%%

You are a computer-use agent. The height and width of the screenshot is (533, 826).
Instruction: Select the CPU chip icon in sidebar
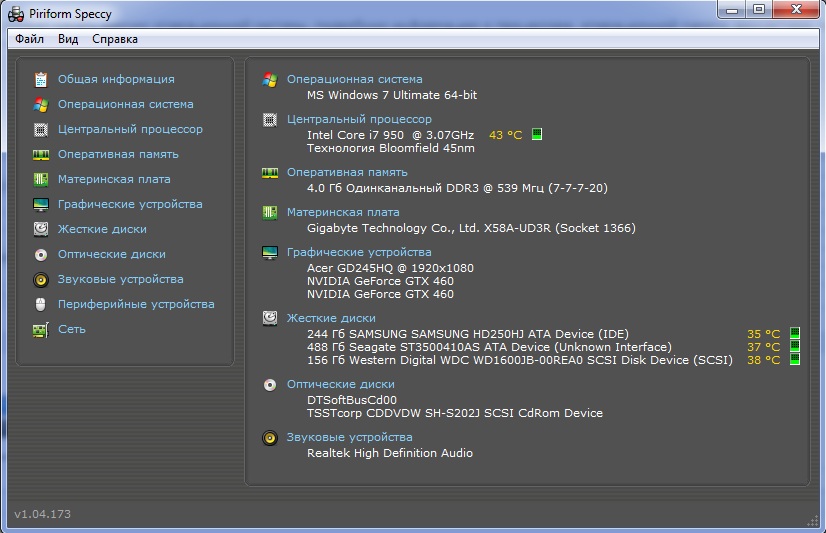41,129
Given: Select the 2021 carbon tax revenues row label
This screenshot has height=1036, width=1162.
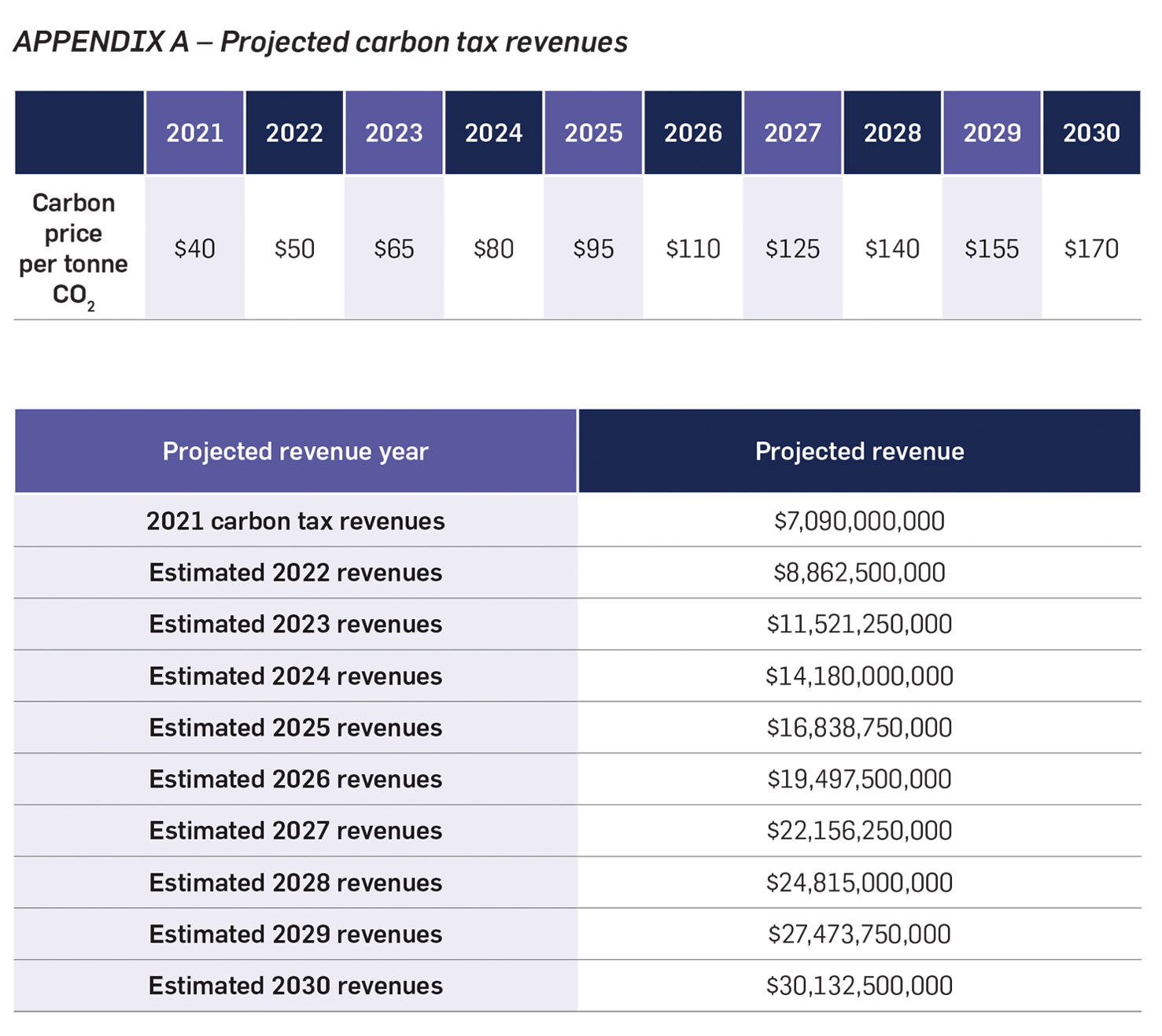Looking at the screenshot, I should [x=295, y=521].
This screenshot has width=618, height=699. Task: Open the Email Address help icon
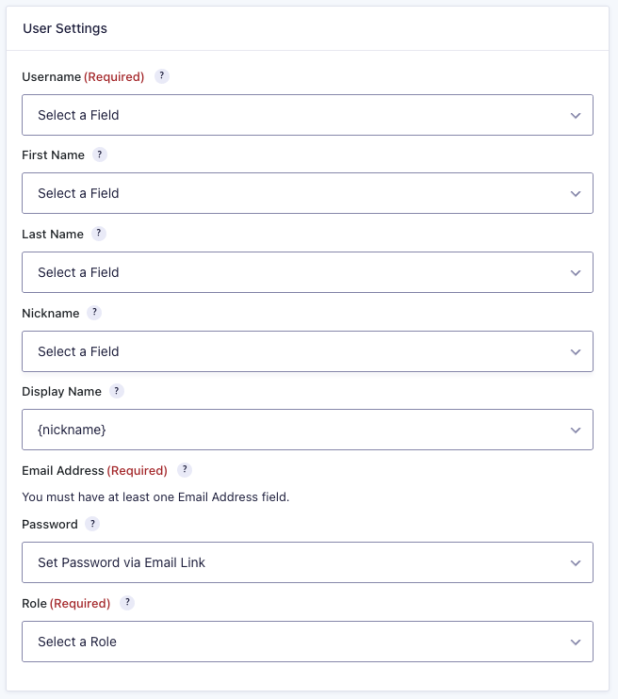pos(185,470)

%%
%%

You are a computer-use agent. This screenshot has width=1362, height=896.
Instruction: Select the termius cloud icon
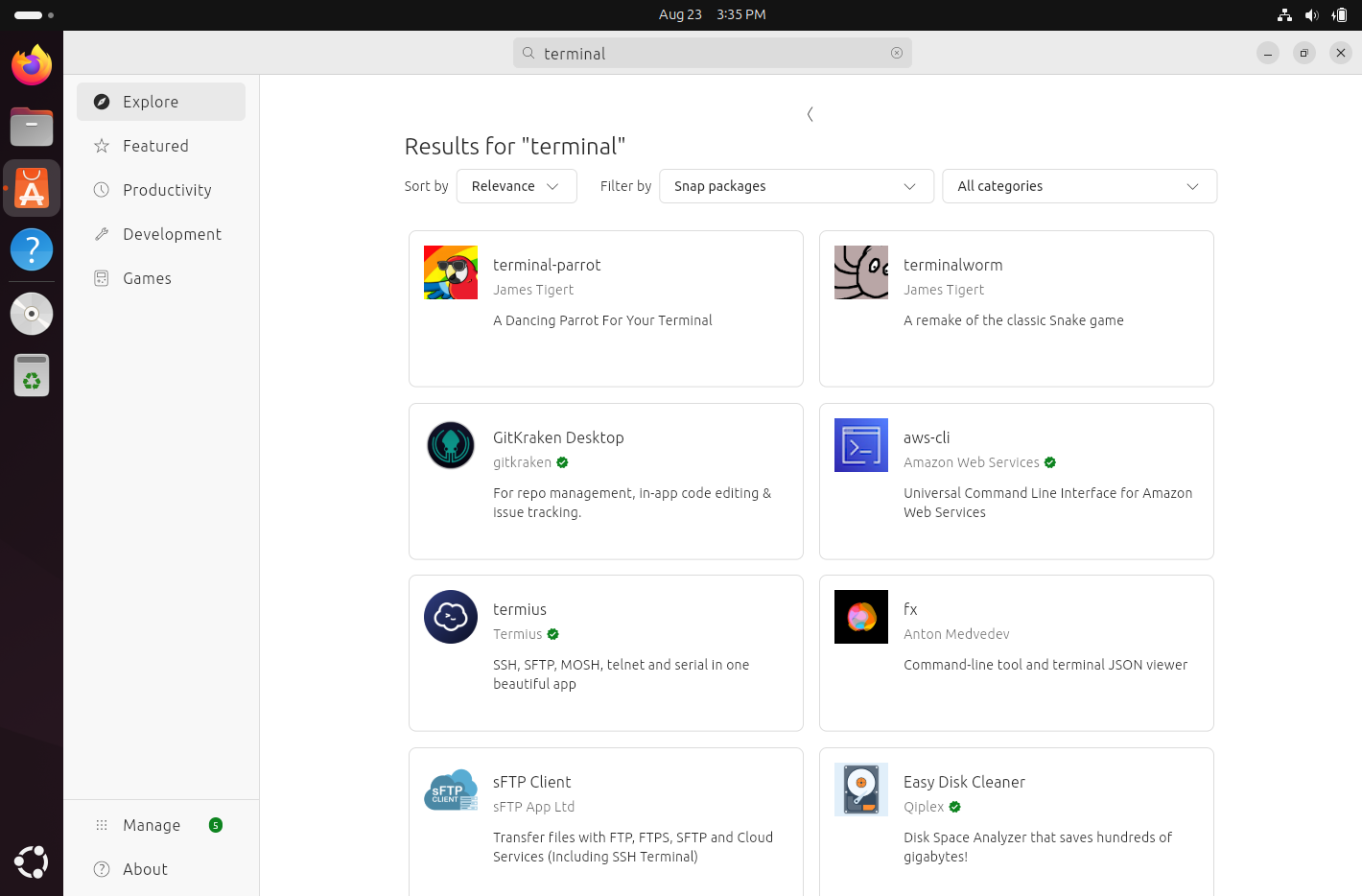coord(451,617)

%%

From the entries above, copy every line where the word "computer" shows up.

You are a computer-use agent. The height and width of the screenshot is (533, 826).
You are a computer-use agent. This screenshot has width=1362, height=896.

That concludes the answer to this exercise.